### Task to carry out
Copy all of the following records line for line, changing nothing.
◆ ◆ ◆ ◆
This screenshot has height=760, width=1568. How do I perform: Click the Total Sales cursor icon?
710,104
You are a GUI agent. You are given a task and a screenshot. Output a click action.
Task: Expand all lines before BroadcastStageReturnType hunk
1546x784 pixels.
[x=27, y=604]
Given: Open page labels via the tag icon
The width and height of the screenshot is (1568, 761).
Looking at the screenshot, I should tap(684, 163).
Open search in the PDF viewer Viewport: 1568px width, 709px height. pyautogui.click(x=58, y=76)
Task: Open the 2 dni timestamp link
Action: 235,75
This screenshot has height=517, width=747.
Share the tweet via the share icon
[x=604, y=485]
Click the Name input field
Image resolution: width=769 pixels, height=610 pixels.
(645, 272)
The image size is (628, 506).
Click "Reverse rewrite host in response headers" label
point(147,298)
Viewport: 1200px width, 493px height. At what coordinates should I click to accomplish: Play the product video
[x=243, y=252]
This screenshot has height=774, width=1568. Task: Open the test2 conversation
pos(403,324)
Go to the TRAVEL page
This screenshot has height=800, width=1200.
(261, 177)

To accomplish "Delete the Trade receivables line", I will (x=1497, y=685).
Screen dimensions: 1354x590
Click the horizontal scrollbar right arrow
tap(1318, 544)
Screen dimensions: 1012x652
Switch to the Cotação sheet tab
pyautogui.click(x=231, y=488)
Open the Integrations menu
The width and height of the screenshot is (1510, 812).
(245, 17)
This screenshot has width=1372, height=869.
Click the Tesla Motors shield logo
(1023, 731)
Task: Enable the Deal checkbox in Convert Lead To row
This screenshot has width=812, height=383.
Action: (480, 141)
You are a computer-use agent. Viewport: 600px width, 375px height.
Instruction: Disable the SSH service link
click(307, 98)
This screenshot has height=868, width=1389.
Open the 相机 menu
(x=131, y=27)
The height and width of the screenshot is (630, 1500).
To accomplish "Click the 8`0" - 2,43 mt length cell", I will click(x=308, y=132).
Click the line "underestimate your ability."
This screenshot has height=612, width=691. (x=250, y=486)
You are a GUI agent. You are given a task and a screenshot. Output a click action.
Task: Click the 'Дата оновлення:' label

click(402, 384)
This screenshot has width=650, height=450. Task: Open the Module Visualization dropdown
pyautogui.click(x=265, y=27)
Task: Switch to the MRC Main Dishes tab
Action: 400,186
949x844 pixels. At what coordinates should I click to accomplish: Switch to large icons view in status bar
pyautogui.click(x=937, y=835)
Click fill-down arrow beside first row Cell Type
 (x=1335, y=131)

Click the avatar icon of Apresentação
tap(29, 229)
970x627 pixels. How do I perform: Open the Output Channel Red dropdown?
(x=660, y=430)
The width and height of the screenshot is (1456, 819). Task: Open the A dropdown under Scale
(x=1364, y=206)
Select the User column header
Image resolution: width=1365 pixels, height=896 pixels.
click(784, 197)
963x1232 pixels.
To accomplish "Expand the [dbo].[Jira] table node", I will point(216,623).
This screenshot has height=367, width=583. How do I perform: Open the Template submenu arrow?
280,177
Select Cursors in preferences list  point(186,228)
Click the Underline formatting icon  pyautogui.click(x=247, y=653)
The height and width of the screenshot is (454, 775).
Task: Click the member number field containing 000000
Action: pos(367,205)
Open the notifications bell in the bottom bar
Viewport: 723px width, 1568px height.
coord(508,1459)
◆ ◆ ◆ ◆
### Exercise answer
This screenshot has height=760, width=1568. How do I perform: Click the Total Sales cursor icon?
710,104
You are a GUI agent. You are given a task and a screenshot. Output a click action.
Task: Expand all lines before BroadcastStageReturnType hunk
1546x784 pixels.
[x=27, y=604]
Given: Open page labels via the tag icon
The width and height of the screenshot is (1568, 761).
Looking at the screenshot, I should tap(684, 163).
Open search in the PDF viewer Viewport: 1568px width, 709px height. pyautogui.click(x=58, y=76)
Task: Open the 2 dni timestamp link
Action: 235,75
This screenshot has height=517, width=747.
Share the tweet via the share icon
[x=604, y=485]
Click the Name input field
Image resolution: width=769 pixels, height=610 pixels.
(645, 272)
The image size is (628, 506).
Click "Reverse rewrite host in response headers" label
point(147,298)
Viewport: 1200px width, 493px height. At what coordinates should I click to accomplish: Play the product video
[x=243, y=252]
This screenshot has height=774, width=1568. Task: Open the test2 conversation
pos(403,324)
Go to the TRAVEL page
This screenshot has height=800, width=1200.
(261, 177)

To accomplish "Delete the Trade receivables line", I will (x=1497, y=685).
Screen dimensions: 1354x590
Click the horizontal scrollbar right arrow
tap(1318, 544)
Screen dimensions: 1012x652
Switch to the Cotação sheet tab
pyautogui.click(x=231, y=488)
Open the Integrations menu
The width and height of the screenshot is (1510, 812).
(245, 17)
This screenshot has width=1372, height=869.
Click the Tesla Motors shield logo
(1023, 731)
Task: Enable the Deal checkbox in Convert Lead To row
This screenshot has width=812, height=383.
Action: (480, 141)
You are a computer-use agent. Viewport: 600px width, 375px height.
Instruction: Disable the SSH service link
click(307, 98)
This screenshot has height=868, width=1389.
Open the 相机 menu
(x=131, y=27)
The height and width of the screenshot is (630, 1500).
To accomplish "Click the 8`0" - 2,43 mt length cell", I will click(x=308, y=132).
Click the line "underestimate your ability."
This screenshot has height=612, width=691. (x=250, y=486)
You are a GUI agent. You are given a task and a screenshot. Output a click action.
Task: Click the 'Дата оновлення:' label

click(402, 384)
This screenshot has width=650, height=450. Task: Open the Module Visualization dropdown
pyautogui.click(x=265, y=27)
Task: Switch to the MRC Main Dishes tab
Action: 400,186
949x844 pixels. At what coordinates should I click to accomplish: Switch to large icons view in status bar
pyautogui.click(x=937, y=835)
Click fill-down arrow beside first row Cell Type
 (x=1335, y=131)

Click the avatar icon of Apresentação
tap(29, 229)
970x627 pixels. How do I perform: Open the Output Channel Red dropdown?
(x=660, y=430)
The width and height of the screenshot is (1456, 819). Task: Open the A dropdown under Scale
(x=1364, y=206)
Select the User column header
Image resolution: width=1365 pixels, height=896 pixels.
click(784, 197)
963x1232 pixels.
To accomplish "Expand the [dbo].[Jira] table node", I will point(216,623).
This screenshot has height=367, width=583. How do I perform: Open the Template submenu arrow?
280,177
Select Cursors in preferences list  point(186,228)
Click the Underline formatting icon  pyautogui.click(x=247, y=653)
The height and width of the screenshot is (454, 775).
Task: Click the member number field containing 000000
Action: pos(367,205)
Open the notifications bell in the bottom bar
Viewport: 723px width, 1568px height.
coord(508,1459)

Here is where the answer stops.